By that I mean most people have this preconceived notion about what a writer is: someone whose work is a best seller; someone who wins the Pulitzer; someone who publishes around the world. Not many people at AWP fit that description. I did see Gary Snyder, who was closest to that depiction, and being one of the two names I knew. I also saw and met Pamela Painter, who wrote a textbook I used. She hasn’t won a Pulitzer. Still, the advice and stories they gave both resonated with me, as well as countless other stories I heard throughout the four days.
The writers at AWP love writing. They love talking about it, learning about it, and most of all, doing it. I went to a panel of struggling writers (I felt I could relate), and even though they have not hit it big, they still write. They care about their books and poems. They want their work to go into the world, even if, as one writer said, just your grandma and aunts see it.
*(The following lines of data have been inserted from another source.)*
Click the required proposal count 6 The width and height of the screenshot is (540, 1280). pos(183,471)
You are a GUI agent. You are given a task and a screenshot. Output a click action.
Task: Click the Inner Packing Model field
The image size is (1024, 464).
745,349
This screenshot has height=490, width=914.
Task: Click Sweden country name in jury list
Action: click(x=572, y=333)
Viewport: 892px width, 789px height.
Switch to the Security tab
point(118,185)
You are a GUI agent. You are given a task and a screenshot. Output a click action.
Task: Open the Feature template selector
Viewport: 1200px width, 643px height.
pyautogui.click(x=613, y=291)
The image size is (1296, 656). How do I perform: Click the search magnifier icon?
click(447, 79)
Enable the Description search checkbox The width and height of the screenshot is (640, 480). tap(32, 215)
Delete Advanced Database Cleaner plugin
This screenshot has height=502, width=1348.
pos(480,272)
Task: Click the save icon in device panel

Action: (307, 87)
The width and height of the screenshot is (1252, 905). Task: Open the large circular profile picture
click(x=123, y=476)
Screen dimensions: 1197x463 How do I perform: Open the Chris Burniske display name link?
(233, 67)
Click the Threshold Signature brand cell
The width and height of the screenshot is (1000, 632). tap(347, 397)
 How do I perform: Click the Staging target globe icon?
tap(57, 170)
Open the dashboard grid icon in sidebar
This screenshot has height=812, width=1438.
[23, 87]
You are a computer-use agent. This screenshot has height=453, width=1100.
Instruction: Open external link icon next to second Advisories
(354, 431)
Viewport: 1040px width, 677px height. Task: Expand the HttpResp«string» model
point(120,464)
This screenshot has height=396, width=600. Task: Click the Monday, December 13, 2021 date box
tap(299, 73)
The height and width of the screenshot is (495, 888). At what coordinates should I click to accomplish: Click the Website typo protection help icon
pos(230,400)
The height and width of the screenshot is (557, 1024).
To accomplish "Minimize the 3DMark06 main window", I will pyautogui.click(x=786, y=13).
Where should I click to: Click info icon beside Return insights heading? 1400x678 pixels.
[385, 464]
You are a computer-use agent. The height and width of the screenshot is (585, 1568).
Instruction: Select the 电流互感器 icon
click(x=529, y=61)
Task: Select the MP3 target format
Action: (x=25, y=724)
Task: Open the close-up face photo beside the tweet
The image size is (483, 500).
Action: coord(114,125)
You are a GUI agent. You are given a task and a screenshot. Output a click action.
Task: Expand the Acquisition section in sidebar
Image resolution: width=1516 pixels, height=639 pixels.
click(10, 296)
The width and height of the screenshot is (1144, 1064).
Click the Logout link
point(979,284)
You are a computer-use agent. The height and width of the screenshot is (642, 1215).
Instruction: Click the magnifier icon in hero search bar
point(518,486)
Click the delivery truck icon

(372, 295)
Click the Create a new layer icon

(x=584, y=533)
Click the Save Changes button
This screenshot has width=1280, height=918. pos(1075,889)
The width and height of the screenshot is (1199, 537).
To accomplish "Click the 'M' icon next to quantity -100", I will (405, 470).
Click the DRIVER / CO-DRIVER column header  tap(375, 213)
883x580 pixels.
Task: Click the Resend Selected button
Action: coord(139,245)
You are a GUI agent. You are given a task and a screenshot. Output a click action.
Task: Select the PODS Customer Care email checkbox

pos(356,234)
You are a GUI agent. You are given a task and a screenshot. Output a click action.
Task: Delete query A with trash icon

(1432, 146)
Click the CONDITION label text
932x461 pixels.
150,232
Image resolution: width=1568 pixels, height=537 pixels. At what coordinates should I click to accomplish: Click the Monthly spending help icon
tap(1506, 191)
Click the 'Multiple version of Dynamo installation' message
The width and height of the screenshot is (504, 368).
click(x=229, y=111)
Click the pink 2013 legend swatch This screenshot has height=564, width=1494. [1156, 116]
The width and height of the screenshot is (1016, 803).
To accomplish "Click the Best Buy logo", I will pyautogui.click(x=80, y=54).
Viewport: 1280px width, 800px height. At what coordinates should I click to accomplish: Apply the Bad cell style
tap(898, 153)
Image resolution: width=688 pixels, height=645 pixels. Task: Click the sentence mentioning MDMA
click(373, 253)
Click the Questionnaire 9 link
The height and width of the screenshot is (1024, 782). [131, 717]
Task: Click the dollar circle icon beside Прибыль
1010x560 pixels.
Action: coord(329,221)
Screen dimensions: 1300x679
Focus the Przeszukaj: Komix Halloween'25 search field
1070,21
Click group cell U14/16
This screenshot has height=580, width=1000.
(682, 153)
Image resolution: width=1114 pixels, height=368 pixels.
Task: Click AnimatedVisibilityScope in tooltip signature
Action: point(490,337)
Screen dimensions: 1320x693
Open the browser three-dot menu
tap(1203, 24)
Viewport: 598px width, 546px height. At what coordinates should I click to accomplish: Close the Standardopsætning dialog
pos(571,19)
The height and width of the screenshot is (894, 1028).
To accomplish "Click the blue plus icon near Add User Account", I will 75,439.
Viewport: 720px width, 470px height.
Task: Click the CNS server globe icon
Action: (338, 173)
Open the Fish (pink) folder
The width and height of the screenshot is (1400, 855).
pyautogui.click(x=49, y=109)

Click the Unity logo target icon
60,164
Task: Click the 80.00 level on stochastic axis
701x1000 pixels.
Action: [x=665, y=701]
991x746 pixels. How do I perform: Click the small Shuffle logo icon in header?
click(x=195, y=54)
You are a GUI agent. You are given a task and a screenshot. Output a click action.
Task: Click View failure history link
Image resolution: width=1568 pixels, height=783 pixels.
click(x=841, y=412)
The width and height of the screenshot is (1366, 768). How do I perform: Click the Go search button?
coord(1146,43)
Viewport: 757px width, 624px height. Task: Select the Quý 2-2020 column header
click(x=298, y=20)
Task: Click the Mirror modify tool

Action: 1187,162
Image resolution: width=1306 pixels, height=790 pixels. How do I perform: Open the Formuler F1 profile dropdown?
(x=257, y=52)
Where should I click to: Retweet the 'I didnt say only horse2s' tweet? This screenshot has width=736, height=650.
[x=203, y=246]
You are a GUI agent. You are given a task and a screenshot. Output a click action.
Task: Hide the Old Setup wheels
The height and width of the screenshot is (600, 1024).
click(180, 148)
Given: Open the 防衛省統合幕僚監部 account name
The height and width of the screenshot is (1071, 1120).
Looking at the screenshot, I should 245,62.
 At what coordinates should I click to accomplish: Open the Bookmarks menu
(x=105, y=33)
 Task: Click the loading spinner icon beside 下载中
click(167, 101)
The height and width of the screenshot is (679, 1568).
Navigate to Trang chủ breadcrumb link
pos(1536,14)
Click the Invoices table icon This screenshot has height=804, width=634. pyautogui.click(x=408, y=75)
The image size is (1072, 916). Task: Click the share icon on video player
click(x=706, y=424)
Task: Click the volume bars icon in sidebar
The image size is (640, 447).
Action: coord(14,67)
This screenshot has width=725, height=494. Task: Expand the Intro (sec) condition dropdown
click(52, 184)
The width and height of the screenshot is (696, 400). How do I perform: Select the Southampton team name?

If there is one thing I’m taking away from AWP, it’s that it is possible to get your work out there. There are hundreds of lit mags and small presses, and someone will want to publish your work. It shouldn’t matter if that place is Ploughshares or Burnt District. As writers, we want to write and have our little written babies go out into the world. If we have drive and patience, they will, but there are forces beyond our control which determine just how “famous” we become. I know now that I will always be a member of the 12,000, and I will probably never give the keynote address at AWP. I am totally fine with that because, along with everyone else at AWP, I want to write more than I want to be a writer.